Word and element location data
'''
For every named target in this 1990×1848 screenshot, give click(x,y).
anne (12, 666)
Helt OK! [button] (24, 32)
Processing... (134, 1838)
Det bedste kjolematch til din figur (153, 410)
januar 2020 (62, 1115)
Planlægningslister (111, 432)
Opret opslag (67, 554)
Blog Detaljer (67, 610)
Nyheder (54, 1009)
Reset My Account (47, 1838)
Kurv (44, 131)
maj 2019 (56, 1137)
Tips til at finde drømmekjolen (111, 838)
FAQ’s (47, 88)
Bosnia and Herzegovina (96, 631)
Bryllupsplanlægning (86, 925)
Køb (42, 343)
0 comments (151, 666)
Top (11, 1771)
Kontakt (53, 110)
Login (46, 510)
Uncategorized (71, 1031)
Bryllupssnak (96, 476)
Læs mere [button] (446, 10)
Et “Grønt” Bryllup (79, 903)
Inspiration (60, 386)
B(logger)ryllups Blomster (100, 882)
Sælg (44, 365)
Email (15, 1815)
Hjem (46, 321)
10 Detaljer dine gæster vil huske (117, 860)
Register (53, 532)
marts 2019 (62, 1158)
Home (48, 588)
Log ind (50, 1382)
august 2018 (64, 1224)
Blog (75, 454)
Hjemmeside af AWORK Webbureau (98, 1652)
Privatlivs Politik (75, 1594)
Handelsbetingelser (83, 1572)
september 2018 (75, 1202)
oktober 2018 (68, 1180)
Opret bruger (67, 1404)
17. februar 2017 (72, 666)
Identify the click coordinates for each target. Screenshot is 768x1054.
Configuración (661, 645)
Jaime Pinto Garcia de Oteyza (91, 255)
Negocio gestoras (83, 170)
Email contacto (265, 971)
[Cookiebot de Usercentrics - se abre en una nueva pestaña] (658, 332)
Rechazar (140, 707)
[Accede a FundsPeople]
'''
TASK GOAL> Copy every line of the records above character for character, keeping the original order.

CORRECT OUTPUT>
For every named target in this 1990×1848 screenshot, give click(x,y).
anne (12, 666)
Helt OK! [button] (24, 32)
Processing... (134, 1838)
Det bedste kjolematch til din figur (153, 410)
januar 2020 (62, 1115)
Planlægningslister (111, 432)
Opret opslag (67, 554)
Blog Detaljer (67, 610)
Nyheder (54, 1009)
Reset My Account (47, 1838)
Kurv (44, 131)
maj 2019 (56, 1137)
Tips til at finde drømmekjolen (111, 838)
FAQ’s (47, 88)
Bosnia and Herzegovina (96, 631)
Bryllupsplanlægning (86, 925)
Køb (42, 343)
0 comments (151, 666)
Top (11, 1771)
Kontakt (53, 110)
Login (46, 510)
Uncategorized (71, 1031)
Bryllupssnak (96, 476)
Læs mere [button] (446, 10)
Et “Grønt” Bryllup (79, 903)
Inspiration (60, 386)
B(logger)ryllups Blomster (100, 882)
Sælg (44, 365)
Email (15, 1815)
Hjem (46, 321)
10 Detaljer dine gæster vil huske (117, 860)
Register (53, 532)
marts 2019 (62, 1158)
Home (48, 588)
Log ind (50, 1382)
august 2018 (64, 1224)
Blog (75, 454)
Hjemmeside af AWORK Webbureau (98, 1652)
Privatlivs Politik (75, 1594)
Handelsbetingelser (83, 1572)
september 2018 (75, 1202)
oktober 2018 (68, 1180)
Opret bruger (67, 1404)
17. februar 2017 (72, 666)
Identify the click coordinates for each target. Screenshot is 768x1054.
Configuración (661, 645)
Jaime Pinto Garcia de Oteyza (91, 255)
Negocio gestoras (83, 170)
Email contacto (265, 971)
[Cookiebot de Usercentrics - se abre en una nueva pestaña] (658, 332)
Rechazar (140, 707)
[Accede a FundsPeople]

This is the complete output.